Supplied records ::
»»

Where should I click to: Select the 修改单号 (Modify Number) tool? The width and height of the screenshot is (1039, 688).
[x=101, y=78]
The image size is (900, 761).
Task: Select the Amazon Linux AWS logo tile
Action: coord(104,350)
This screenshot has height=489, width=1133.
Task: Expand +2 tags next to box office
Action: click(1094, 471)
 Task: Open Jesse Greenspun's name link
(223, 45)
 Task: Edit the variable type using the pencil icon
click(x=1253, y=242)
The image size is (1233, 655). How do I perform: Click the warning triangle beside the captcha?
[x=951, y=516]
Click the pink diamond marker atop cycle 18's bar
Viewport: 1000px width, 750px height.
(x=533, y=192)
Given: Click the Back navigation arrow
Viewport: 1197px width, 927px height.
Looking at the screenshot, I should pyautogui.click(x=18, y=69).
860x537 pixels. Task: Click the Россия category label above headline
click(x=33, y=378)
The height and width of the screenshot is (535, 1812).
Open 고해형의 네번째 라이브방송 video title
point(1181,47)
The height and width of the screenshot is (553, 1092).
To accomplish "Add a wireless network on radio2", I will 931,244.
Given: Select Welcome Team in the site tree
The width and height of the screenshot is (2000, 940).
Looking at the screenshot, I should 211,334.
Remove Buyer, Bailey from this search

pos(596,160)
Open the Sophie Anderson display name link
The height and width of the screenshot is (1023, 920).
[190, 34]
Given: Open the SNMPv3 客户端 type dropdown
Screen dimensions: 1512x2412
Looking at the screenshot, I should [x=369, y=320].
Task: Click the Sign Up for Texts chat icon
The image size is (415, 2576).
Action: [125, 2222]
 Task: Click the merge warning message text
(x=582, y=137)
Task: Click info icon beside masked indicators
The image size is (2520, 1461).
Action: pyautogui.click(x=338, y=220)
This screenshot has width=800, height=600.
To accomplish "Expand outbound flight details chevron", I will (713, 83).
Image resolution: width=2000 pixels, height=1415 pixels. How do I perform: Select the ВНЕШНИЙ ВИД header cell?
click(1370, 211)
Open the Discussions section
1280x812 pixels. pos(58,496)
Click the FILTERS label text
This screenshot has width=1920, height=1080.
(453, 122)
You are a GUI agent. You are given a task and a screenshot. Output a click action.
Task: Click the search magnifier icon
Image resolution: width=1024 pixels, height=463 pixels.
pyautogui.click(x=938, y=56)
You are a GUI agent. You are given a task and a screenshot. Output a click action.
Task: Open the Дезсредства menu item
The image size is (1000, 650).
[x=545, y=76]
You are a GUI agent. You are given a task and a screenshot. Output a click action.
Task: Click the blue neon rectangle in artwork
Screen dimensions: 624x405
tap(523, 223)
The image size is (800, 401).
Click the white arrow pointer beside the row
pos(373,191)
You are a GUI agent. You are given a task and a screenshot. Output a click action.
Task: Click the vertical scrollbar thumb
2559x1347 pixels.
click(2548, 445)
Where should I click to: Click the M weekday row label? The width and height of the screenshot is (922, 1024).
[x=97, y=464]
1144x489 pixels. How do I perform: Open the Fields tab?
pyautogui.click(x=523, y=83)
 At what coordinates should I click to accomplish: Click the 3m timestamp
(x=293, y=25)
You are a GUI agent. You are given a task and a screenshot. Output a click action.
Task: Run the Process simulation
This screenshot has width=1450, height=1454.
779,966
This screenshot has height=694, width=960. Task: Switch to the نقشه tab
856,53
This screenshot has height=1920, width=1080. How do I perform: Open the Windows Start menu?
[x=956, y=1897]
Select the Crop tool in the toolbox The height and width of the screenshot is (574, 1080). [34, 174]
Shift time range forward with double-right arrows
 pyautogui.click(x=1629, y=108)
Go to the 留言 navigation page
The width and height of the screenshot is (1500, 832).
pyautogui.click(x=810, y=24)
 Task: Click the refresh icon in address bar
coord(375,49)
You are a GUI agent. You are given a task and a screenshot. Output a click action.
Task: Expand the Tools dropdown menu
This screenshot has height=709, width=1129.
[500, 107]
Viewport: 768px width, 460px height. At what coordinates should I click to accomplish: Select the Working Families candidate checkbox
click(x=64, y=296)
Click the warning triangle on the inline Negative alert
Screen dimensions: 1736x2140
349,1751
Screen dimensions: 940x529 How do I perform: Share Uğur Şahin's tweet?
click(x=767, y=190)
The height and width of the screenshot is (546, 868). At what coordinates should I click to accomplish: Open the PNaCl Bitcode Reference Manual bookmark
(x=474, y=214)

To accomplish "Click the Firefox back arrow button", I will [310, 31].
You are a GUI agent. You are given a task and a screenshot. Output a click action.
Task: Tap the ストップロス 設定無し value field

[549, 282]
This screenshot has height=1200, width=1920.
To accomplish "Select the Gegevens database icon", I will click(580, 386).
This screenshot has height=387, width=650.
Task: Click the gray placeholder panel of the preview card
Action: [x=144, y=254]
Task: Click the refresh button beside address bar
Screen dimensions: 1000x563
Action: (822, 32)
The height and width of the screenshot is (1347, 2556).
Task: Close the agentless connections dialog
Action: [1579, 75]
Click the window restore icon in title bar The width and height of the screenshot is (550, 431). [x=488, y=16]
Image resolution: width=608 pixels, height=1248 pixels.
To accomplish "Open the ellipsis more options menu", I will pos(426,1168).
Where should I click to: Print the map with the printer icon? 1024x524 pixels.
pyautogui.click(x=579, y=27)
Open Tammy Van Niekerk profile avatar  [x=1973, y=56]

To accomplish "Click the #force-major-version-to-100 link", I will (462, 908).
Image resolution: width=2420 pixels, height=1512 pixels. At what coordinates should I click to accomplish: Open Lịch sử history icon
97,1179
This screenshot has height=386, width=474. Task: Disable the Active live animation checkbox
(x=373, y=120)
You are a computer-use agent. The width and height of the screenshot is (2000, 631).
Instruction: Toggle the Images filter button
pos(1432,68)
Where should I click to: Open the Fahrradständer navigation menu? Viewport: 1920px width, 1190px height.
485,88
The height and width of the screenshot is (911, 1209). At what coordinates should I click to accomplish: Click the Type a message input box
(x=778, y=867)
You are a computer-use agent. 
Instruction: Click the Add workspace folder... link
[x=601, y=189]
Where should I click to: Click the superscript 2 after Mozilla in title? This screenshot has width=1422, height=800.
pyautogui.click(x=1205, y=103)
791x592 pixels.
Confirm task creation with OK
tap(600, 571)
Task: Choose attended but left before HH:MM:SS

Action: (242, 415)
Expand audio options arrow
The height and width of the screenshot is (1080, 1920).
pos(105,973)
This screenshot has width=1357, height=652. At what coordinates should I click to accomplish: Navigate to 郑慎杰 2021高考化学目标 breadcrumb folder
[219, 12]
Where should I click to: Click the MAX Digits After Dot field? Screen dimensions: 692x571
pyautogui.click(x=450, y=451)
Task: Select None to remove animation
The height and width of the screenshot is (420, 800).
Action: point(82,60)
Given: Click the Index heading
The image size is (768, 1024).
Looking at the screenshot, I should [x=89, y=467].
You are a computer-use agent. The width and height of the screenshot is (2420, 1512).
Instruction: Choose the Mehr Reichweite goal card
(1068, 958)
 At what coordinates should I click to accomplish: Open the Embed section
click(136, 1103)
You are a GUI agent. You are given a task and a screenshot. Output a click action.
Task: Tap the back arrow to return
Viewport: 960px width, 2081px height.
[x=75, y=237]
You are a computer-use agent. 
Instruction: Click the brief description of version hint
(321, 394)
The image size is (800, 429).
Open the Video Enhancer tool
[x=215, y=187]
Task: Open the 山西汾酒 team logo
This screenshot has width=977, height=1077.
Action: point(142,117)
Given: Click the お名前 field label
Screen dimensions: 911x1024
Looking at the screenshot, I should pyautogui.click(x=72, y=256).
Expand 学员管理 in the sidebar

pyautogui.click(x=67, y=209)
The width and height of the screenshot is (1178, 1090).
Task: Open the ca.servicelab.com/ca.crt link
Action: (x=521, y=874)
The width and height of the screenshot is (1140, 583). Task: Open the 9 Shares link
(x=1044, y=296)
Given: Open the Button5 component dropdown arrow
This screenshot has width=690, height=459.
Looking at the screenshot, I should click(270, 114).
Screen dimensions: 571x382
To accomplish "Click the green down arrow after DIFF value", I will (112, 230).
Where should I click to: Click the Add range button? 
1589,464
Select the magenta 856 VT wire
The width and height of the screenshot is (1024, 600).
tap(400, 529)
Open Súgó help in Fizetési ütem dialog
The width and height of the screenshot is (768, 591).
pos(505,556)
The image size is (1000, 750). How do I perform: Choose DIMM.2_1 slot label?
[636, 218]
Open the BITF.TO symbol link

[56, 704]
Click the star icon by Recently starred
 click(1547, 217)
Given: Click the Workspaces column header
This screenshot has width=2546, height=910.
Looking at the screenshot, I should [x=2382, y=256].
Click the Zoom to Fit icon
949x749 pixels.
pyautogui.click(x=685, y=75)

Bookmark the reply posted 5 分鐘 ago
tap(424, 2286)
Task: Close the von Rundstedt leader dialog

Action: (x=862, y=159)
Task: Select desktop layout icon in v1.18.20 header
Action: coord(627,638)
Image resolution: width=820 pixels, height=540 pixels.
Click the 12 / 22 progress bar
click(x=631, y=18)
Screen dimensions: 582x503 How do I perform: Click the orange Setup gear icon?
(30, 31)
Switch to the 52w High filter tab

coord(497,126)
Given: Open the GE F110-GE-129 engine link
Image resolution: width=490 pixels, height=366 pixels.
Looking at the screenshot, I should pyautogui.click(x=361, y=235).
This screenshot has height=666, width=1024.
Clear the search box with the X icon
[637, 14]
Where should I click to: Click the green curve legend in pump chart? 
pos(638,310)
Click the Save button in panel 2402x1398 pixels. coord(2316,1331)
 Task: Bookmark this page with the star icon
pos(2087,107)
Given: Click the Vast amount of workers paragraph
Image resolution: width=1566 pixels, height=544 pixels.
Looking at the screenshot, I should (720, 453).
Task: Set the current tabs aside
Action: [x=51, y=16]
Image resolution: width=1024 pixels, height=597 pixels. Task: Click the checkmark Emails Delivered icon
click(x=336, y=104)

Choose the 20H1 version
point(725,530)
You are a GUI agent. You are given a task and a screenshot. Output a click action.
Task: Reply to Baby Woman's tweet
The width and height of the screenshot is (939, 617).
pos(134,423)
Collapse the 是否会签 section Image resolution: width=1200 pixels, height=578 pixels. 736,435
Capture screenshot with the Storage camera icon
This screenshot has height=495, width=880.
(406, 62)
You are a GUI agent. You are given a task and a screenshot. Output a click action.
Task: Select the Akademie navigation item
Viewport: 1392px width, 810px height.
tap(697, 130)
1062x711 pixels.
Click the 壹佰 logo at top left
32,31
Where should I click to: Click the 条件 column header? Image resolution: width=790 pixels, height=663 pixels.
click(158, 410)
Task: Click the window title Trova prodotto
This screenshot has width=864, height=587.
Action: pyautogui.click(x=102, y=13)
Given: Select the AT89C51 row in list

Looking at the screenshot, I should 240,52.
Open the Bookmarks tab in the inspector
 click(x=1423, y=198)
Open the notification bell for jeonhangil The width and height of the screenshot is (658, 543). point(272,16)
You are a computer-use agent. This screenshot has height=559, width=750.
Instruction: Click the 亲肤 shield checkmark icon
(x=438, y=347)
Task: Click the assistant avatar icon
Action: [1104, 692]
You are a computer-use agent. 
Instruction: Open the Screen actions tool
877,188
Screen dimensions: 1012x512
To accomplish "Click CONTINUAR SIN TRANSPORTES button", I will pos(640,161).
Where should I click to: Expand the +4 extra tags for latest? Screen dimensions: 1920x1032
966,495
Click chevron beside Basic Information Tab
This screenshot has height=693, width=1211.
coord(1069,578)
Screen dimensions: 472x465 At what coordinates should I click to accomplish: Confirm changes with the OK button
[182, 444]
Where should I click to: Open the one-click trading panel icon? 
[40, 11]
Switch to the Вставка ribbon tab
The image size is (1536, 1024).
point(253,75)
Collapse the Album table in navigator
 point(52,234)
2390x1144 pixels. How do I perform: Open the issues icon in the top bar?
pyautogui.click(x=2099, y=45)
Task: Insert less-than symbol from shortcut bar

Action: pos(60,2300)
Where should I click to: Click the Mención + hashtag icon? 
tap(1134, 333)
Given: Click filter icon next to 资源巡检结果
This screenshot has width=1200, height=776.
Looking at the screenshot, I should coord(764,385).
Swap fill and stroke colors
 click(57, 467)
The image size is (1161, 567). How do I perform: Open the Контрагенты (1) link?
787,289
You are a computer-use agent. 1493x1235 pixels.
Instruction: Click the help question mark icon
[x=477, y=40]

««

Arrange the stretch of records from the line containing "You are a computer-use agent. 1493x1235" through the end of the records, both ends included, as a numbered list, leaving out any blank lines.

1. You are a computer-use agent. 1493x1235 pixels.
2. Instruction: Click the help question mark icon
3. [x=477, y=40]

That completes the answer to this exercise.